The 32nd anniversary of the beginning of the dissolution of the Manjača camp, near Banja Luka, was marked. Manjača is one of the earliest camps established, where mainly Bosniaks and Croats were imprisoned, and sometimes members of the Serb nationality were also imprisoned. It is estimated that around 5,000 inmates passed through the camp.
The anniversary was attended by several hundred former camp inmates, their family members, citizens and representatives of various levels of government.
The Manjača camp, one of the earliest camps established in Bosnia and Herzegovina, was established in 1991 on a tank military training ground above Banja Luka, with the task of detaining captured Croatian residents of the then battlefields in the Republic of Croatia.
-The world-famous entrance, with the Cyrillic inscription ‘Camp’, fenced with barbed wire and minefields, brought back images from World War II and without a doubt pointed to the fact of what kind of facility and intentions it was – the Association of Camp Inmates in BiH reminds.
Vice President of the Federation of Bosnia and Herzegovina Refik Lendo attended the anniversary today, and visited the Bunarevi pit, a mass grave in which the remains of 23 murdered Bosniaks from Ključ and Sanski Most were found.
The Association of Camp Inmates in Bosnia and Herzegovina notes that during the aggression against the Republic of Bosnia and Herzegovina, this camp was used to detain mostly Bosniak and Croat inmates from the surrounding areas of Sanski Most, Ključ, Prijedor, Kotor Varoš, Doboj, Mrkonjić Grad, Šipovo, and Banja Luka.
The cattle barns that the Yugoslav National army (JNA) had previously used to house animals for quartermaster purposes became the place where the inmates lived and died.
The first dissolution of the camp, largely thanks to Bernard Kouchner, took place on November 14, 1992, when a larger group of inmates was released, some were exchanged, and a larger number of inmates were transferred to the Batković camp near Bijeljina.

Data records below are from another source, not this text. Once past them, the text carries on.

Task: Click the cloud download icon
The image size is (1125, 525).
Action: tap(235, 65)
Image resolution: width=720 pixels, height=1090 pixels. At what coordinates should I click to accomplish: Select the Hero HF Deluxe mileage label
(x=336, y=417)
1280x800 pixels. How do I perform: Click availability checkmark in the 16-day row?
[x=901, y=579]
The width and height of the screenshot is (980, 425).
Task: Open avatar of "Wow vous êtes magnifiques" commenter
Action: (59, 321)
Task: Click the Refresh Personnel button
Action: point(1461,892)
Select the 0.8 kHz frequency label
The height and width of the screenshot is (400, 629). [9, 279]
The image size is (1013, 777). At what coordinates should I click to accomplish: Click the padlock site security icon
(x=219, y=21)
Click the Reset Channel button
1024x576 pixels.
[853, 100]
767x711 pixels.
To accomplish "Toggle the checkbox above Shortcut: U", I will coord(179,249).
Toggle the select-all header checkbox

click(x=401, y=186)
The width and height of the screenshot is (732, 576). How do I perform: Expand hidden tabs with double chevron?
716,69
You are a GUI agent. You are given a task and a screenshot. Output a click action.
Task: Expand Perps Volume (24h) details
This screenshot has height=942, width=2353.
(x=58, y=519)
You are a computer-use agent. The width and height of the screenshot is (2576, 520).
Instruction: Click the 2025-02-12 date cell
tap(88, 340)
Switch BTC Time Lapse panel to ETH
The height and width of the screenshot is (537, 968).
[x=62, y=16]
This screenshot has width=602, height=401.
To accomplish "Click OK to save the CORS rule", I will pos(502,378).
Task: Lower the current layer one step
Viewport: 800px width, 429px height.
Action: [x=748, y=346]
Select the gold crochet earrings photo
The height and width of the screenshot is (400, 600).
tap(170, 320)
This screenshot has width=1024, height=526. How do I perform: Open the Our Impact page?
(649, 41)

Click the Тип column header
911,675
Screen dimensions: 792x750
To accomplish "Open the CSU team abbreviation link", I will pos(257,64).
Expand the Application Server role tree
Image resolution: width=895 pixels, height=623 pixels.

But soon after, the Manjača camp was reopened and remained in operation until 1996 and the end of the war in Bosnia and Herzegovina.
It is estimated that around 5,000 inmates passed through ‘Manjača’, and in the immediate vicinity, the International Criminal Tribunal for the former Yugoslavia (ICTY) found mass graves where the bodies of murdered inmates were hidden from the public.
Before the ICTY in The Hague, the Court of Bosnia and Herzegovina, the county courts in Split and Zagreb, and the District Court in Banja Luka, Milomir Stakić was sentenced to 40 years in prison, Radoslav Brđanin to 30 years, Nikola Kovačević to 12 years, Mirko Graorac to 15 years, Dane Lukajić to six years, Željko Bulatović to 11 years, Siniša Teodorović to eight years, and Zoran Gajić to six years, for a total of around 130 years in prison, Fena writes.